A. I think for me it's a sort of organic process. So I start out with a meeting and this, and then I talk to other people who were around the same time and the same event. And gradually you sort of build up a picture. I don't know, maybe it's like painting a watercolour or something. But you get a bit of information from one person and then you go back to the original person, you say, well, so. And so, you know, remembered this bit. Was that like, was it like that for you? And so, joking aside, I think when they compared me to communist era interrogators, I think if there's a serious point there, it's that you go to an interviewee with some knowledge of what the situation was and what somebody else has said about that situation. So you sort of know what they're going to say or perhaps what they're not going to say. And I think that's, that's how you gradually kind of fill in the colour in. In this kind of environment.
Q. Could you describe what the CIA book club was? Not just the fact that it crossed countries, but the number of publishers and individuals involved in it.
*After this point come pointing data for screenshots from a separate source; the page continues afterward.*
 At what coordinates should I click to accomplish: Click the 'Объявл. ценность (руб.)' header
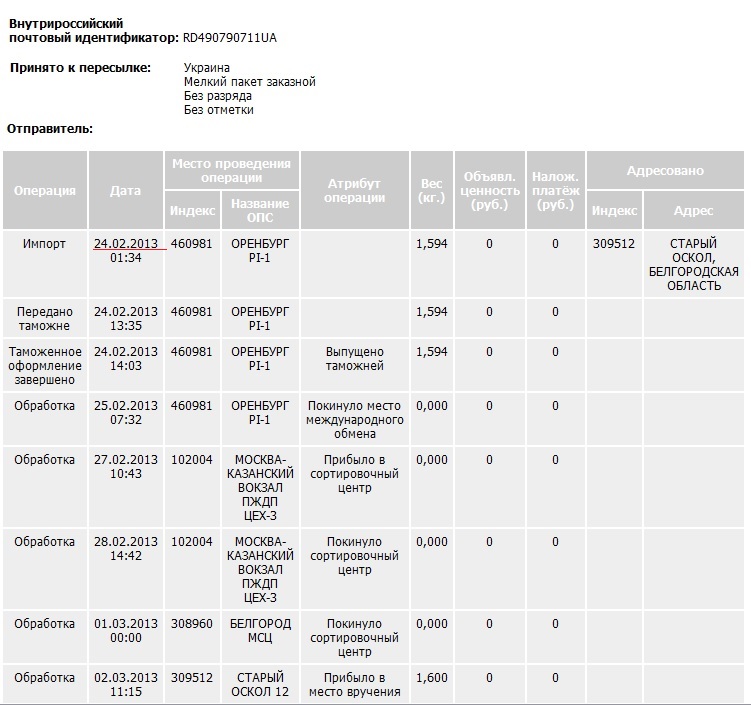click(489, 191)
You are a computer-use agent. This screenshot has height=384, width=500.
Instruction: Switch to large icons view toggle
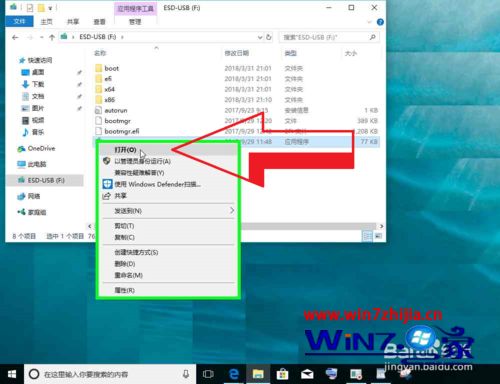pos(378,236)
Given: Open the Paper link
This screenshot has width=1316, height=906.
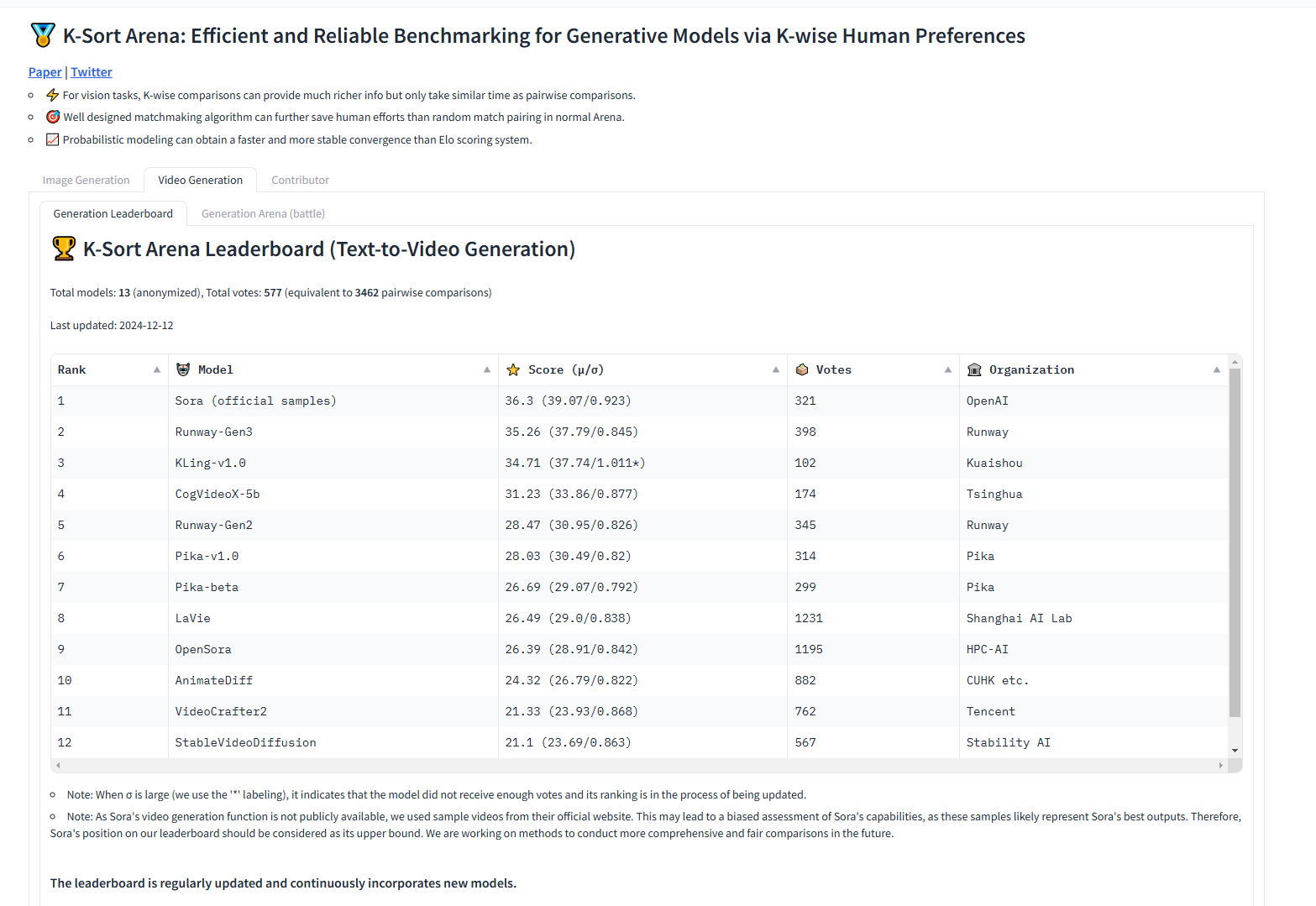Looking at the screenshot, I should 45,72.

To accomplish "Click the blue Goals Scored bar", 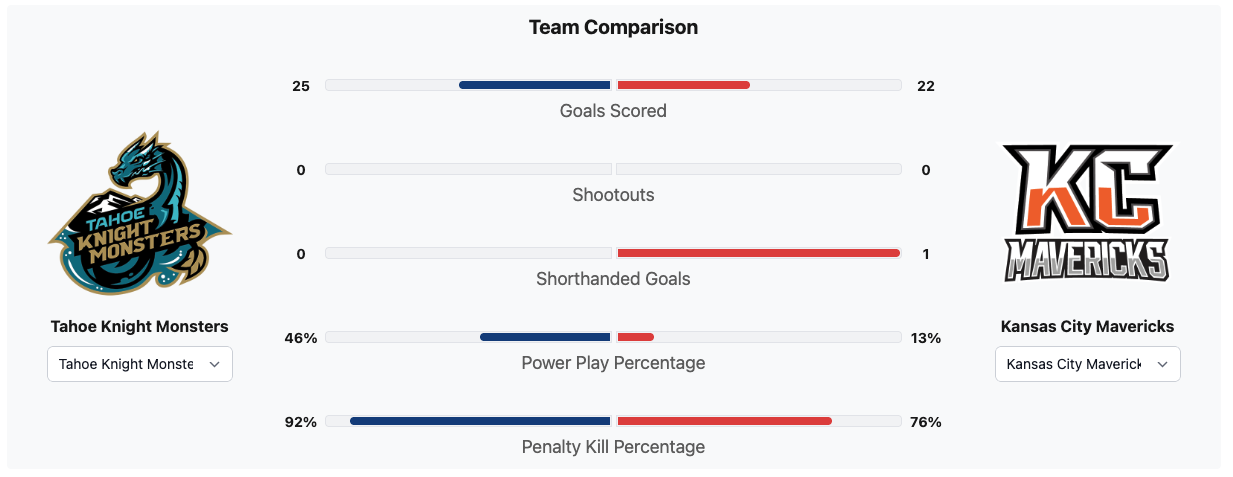I will point(535,85).
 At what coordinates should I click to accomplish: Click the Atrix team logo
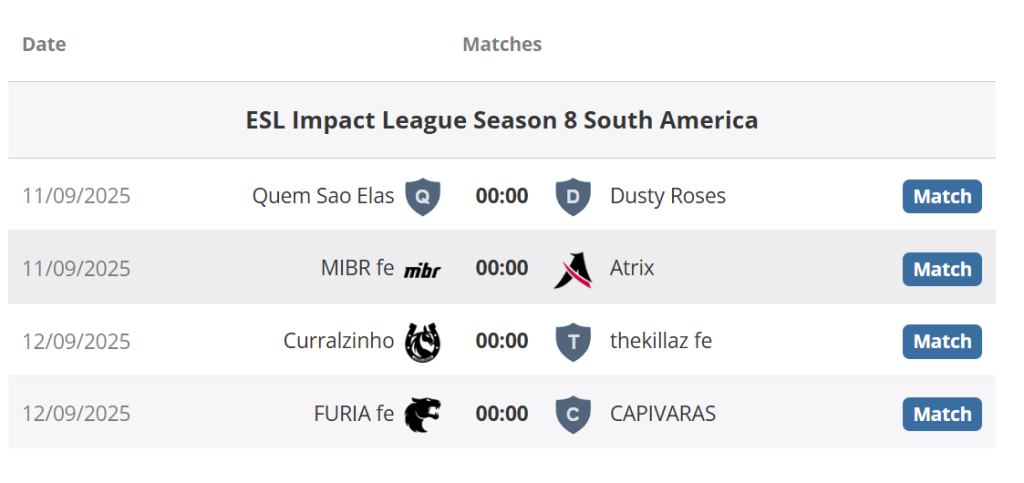coord(572,269)
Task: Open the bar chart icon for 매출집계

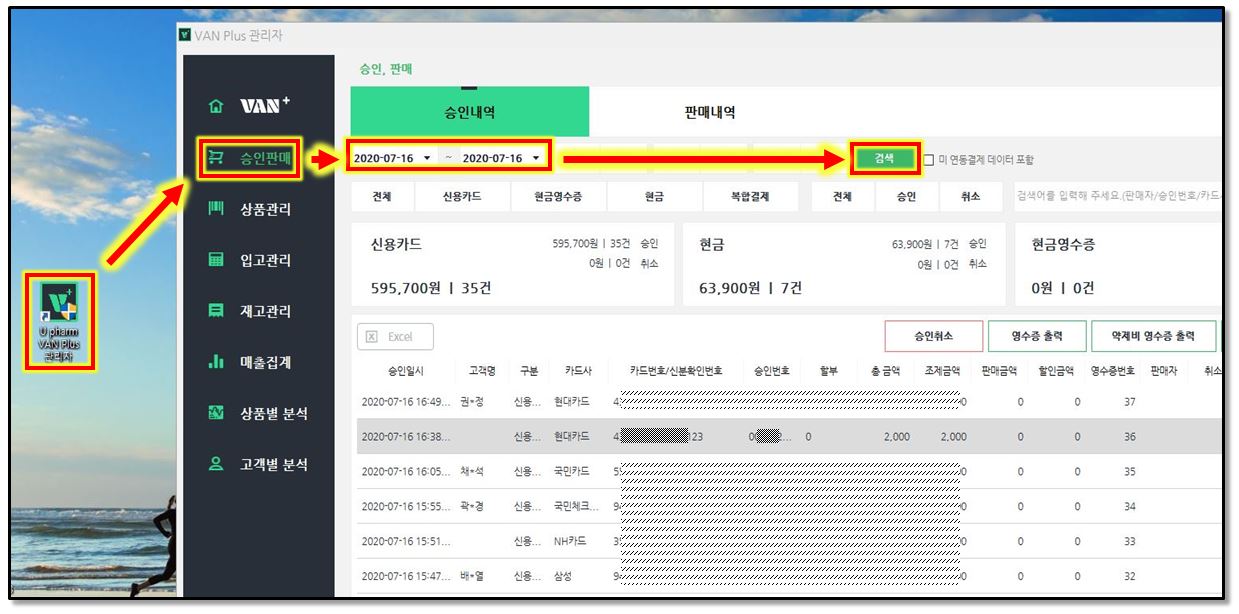Action: (215, 362)
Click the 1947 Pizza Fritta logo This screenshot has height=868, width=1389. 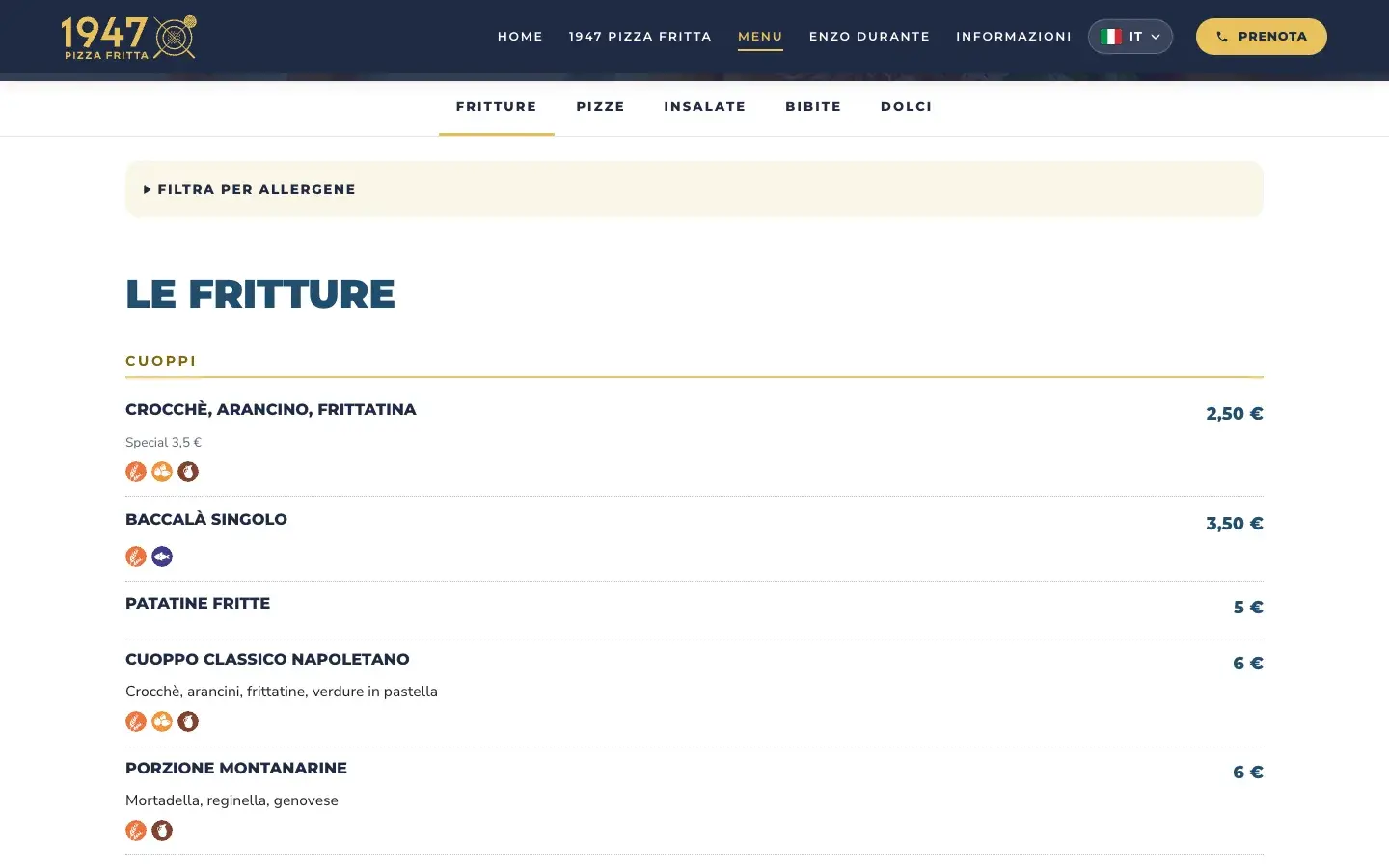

A. It began in the early 1950s and it ran right through to 1991. And what it was an attempt to bypass the censorship systems which existed in the Eastern bloc at that time. So you've got to think every East European country had a censor who worked for the Communist Party. And they were built on the Soviet model. There was one of these in Moscow, but there was also one in Warsaw and Prague and wherever. And the censors’ job was really to prevent anybody from reading about or seeing or really thinking about anything that contradicted the Marxist Leninist philosophy of the party. So it was a very stultifying environment. Certain types of art, for instance, were completely outlawed. There was a prescribed way of doing art, there was a prescribed way of writing literature and so on. You weren't allowed to use allegory, for instance, as a literary device. So something like Orwell's Animal Farm, which is, as you know, an allegorical story about the Russian Revolution, was anathema because it was written in a way that had multiple meanings which the Communist Party, particularly under Stalin, didn't like. So the book club was designed as a way of getting around this. It was aimed to smuggle in literature that was banned, effectively or outlawed in the Eastern Bloc. And over that period of 35 or so years, they shipped in something like 10 million periodicals and books of a huge range of material. There was, there was political stuff, for instance, like Orwell or Solzhenitsyn, but there was also much softer material, we might say, like Marie Claire magazine or Cosmopolitan magazine. And I mean, as people who lived in the Eastern bloc at that time told me, even this material had a very strong propagandistic effect because, for instance, if you have to queue for your food, if you don't have a. An apartment, you have to go on a waiting list, you probably don't own your own car. So to see, for instance, Marie Claire magazine, which is full of these gorgeous fashions and emblematic of all the freedoms that were available in other parts of the world at that time, then that has a very strong effect. You know, it makes you want to change your system and make the system into something that is much more liberated. So, yeah, it was a very long running program. Very large amount of material was sent. And I think it had a very impactful effect on ending the Cold War.